Your instructions — Could the lines from the line bearing "You are a GUI" to the end of the records below be copied exactly, with the pictures left out and no other lines added?

*** Opening of Provided data ***

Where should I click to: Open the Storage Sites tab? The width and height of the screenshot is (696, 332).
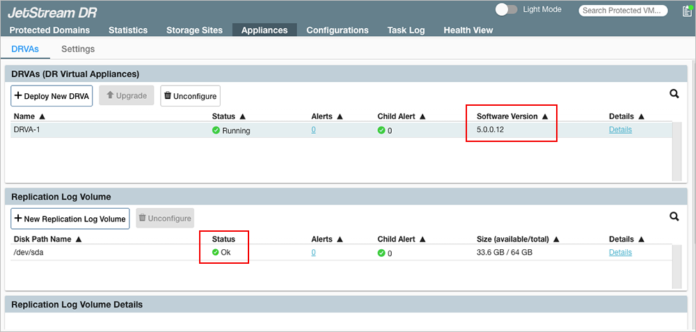(x=194, y=30)
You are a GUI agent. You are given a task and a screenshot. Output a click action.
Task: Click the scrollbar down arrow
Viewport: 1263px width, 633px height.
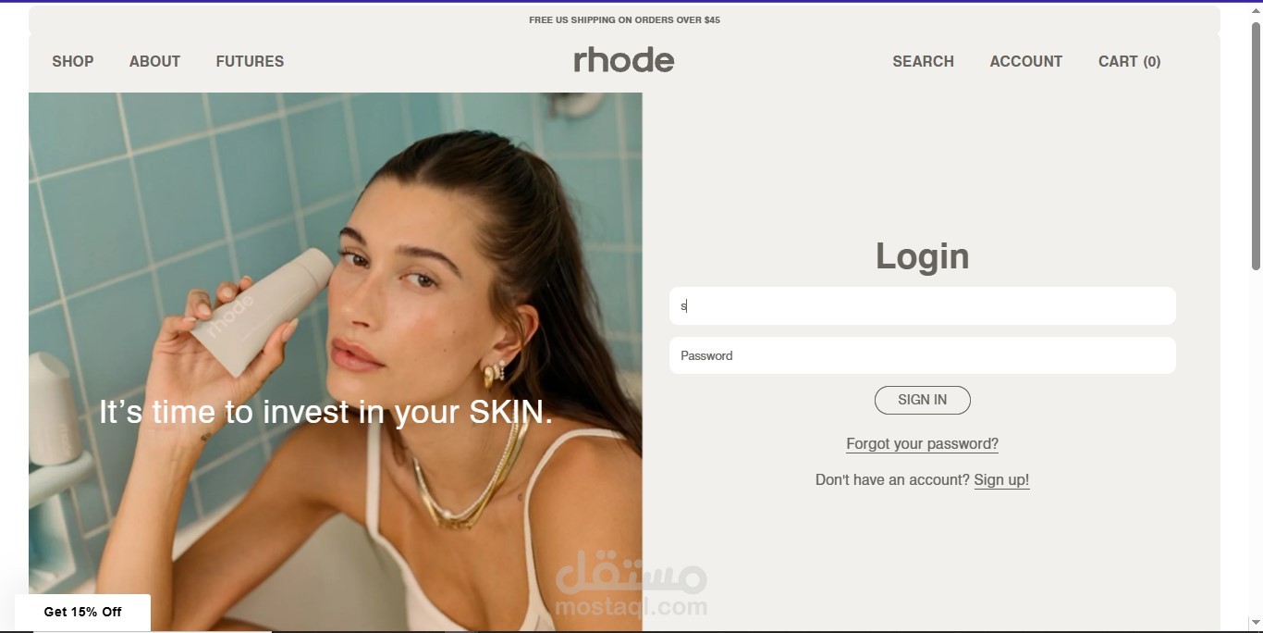pyautogui.click(x=1256, y=624)
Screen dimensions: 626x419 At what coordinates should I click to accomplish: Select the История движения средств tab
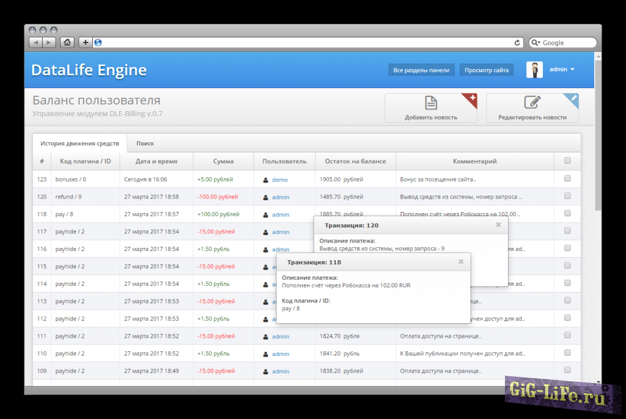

*** Close of Provided data ***

Answer to the exercise —
You are a GUI agent. You are given a task and a screenshot. Output a click action.
Task: Click the scrollbar down arrow
Viewport: 1263px width, 633px height.
pyautogui.click(x=1256, y=624)
Screen dimensions: 626x419 At what coordinates should I click to accomplish: Select the История движения средств tab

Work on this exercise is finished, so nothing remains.